Work to be completed:
Repeat, line for line, the entries below from the first line to the line containing "Select page number 1 in pagination", counting both ends.

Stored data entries
Content starts

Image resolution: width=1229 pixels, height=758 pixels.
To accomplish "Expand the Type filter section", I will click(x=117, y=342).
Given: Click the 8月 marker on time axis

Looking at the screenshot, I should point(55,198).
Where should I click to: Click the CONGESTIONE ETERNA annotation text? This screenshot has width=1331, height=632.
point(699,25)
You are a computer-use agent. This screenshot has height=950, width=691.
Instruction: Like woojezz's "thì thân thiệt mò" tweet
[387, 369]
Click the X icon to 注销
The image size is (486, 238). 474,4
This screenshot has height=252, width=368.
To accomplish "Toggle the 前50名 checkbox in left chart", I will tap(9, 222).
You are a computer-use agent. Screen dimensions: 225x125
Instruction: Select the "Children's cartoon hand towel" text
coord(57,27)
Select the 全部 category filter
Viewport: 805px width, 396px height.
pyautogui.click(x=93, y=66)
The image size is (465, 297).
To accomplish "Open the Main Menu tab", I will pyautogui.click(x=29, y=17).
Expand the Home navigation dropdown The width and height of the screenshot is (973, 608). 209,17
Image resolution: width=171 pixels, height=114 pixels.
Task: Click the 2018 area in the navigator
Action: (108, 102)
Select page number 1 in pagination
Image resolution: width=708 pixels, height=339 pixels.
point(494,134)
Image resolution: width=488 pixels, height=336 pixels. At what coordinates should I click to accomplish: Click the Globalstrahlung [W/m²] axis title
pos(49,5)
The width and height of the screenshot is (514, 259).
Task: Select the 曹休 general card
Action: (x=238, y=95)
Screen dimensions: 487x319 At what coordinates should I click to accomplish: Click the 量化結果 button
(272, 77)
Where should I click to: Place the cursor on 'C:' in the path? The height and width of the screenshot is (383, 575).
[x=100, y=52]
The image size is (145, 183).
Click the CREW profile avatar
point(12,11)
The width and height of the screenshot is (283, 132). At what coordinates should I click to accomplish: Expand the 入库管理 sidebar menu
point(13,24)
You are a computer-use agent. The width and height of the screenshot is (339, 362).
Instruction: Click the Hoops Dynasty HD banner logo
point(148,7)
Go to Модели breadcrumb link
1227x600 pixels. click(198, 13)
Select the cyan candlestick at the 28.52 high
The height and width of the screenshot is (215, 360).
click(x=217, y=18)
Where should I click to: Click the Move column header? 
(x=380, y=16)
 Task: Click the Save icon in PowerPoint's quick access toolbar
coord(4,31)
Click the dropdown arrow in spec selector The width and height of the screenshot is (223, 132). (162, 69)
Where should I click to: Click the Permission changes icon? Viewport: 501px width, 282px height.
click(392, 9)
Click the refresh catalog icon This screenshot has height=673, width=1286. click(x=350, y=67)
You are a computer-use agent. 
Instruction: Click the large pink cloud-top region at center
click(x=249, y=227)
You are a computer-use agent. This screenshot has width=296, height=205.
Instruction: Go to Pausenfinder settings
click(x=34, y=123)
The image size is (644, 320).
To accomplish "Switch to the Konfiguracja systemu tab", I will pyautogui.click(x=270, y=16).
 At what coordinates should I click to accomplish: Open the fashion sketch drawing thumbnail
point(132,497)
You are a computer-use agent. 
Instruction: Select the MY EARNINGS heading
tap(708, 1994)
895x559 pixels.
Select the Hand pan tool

Content ends

Response box:
Image resolution: width=1229 pixels, height=758 pixels.
To accomplish "Expand the Type filter section", I will click(x=117, y=342).
Given: Click the 8月 marker on time axis

Looking at the screenshot, I should point(55,198).
Where should I click to: Click the CONGESTIONE ETERNA annotation text? This screenshot has width=1331, height=632.
point(699,25)
You are a computer-use agent. This screenshot has height=950, width=691.
Instruction: Like woojezz's "thì thân thiệt mò" tweet
[387, 369]
Click the X icon to 注销
The image size is (486, 238). 474,4
This screenshot has height=252, width=368.
To accomplish "Toggle the 前50名 checkbox in left chart", I will tap(9, 222).
You are a computer-use agent. Screen dimensions: 225x125
Instruction: Select the "Children's cartoon hand towel" text
coord(57,27)
Select the 全部 category filter
Viewport: 805px width, 396px height.
pyautogui.click(x=93, y=66)
The image size is (465, 297).
To accomplish "Open the Main Menu tab", I will pyautogui.click(x=29, y=17).
Expand the Home navigation dropdown The width and height of the screenshot is (973, 608). 209,17
Image resolution: width=171 pixels, height=114 pixels.
Task: Click the 2018 area in the navigator
Action: (108, 102)
Select page number 1 in pagination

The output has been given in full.